Officials were notified of his death between June 21 and 27, but said he did not die during this period. They reported his age range and sex in the weekly respiratory surveillance report along with three other COVID-related deaths - a woman in her 80s and two women in their 90s. The deaths were reported last month, a period which recorded the highest monthly COVID activity this year with 844 PCR-confirmed infections.

In the following weekly report, from June 28 to July 4, ACT Health stated two people had died but did not include their age range like it had done in reports published since March 2023. ACT Health was contacted for comment as the report did not state a reason for the lack of age-related information.

A spokesperson told The Canberra Times the Health Directorate was following a new process and the change in reporting aligned "more closely" with the reporting of other notifiable diseases. Influenza and the respiratory syncytial virus (RSV) are examples of other notifiable respiratory diseases.

"ACT Health regularly reviews and updates public reporting processes," they said. "[The change] is consistent with the approach taken nationally and in the majority of other jurisdictions. ACT Health does not publicly report death age range or sex information for any other notifiable conditions."

NSW Health stopped including ages and sexes of COVID-related deaths in May 2023 while Victoria's Department of Health still included age ranges in weekly reports.

Although the World Health Organization continues to classify COVID-19 as a global pandemic, Australia's chief medical officer Professor Paul Kelly declared it was no longer of national significance in October last year. He said it was still "a serious threat" but Australia would manage COVID like other common communicable diseases by focusing on prevention, reducing spread, serious cases, hospitalisations and deaths.

ACT Health's last facebook post sharing age and sexes of COVID deaths. Then it started sharing this information in its weekly reports on its COVID-19 website until July this year. Picture Facebook

The ACT Health spokesperson said the age and sex of all COVID-19-related deaths were reported, especially during the declared public health emergency, on social media.
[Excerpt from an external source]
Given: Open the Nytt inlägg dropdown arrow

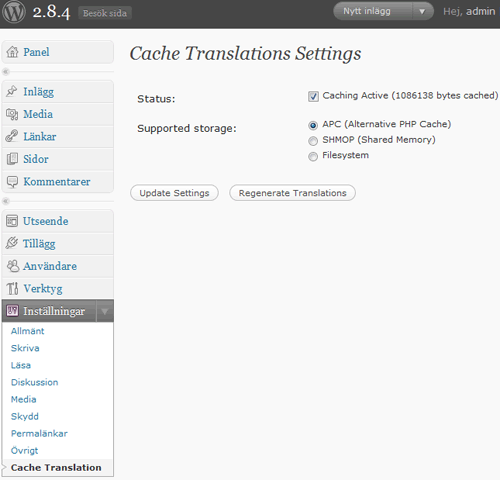Looking at the screenshot, I should (x=422, y=12).
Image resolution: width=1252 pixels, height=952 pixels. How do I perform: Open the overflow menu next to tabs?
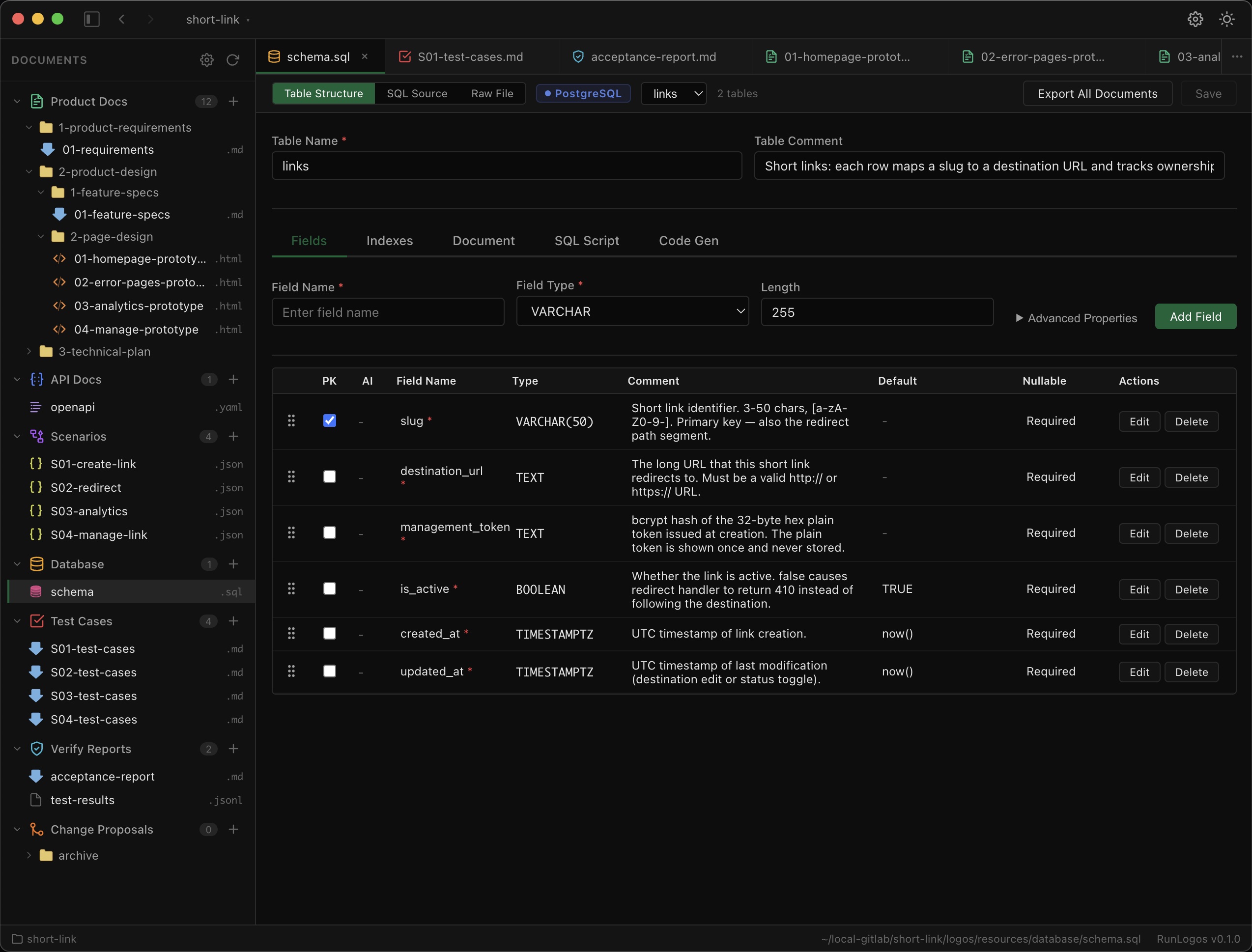1238,56
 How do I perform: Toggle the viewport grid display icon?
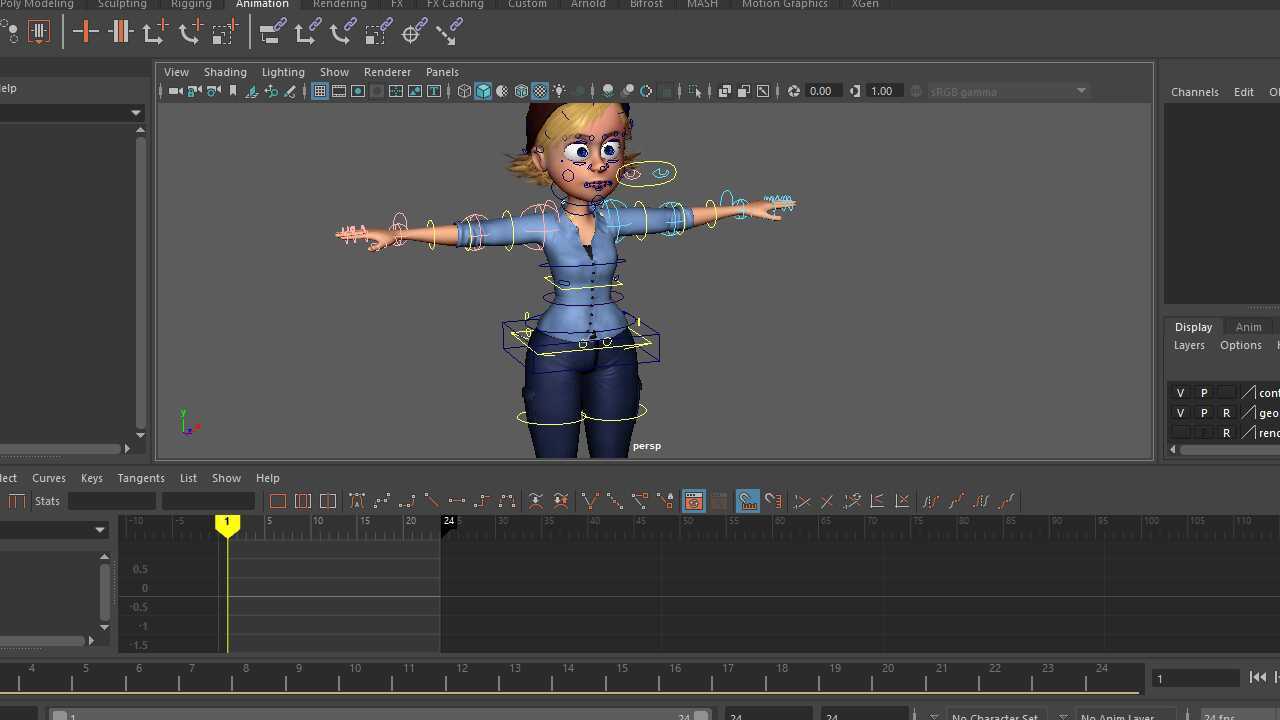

They said social media updates stopped from March 23 last year because the structure and content of weekly COVID reports were updated as part of "transitional reporting changes".

"These changes reflected the ACT government's transition to managing COVID like other notifiable conditions, and a focus on carefully monitoring the severity of illness and the impact on the health system, rather than overall case numbers," the spokesperson said.

About 200 infections and an estimated eight deaths were reported this month, as of July 12. Before the death of the man in his 40s, the last COVID-related death of a patient under 50 years old reported to ACT Health was in January 2023, the spokesperson said in a statement.

Professor Peter Collignon at the ANU Medical School said not reporting age-related information about COVID deaths "distorted" people's view of the disease.

He said the majority of deaths from COVID and the flu were people over 80 years old with underlying conditions but said it was useful to know when younger people died. He said it would improve public awareness of the risk to age groups.

Professor Peter Collignon, professor of infectious diseases, at ANU and Canberra Hospital. Picture by Elesa Kurtz

The infectious diseases expert believed "balanced" public health reporting would share when young people were affected by these diseases, with context. He said governments should report death data annually at the least.

"When [someone young] dies you run the risk of overemphasising their youth, but by the same token, you've got to put a human face on this, and the rare exceptions ... make it real," Professor Collignon said. "I think it's a mistake not to report the ranges."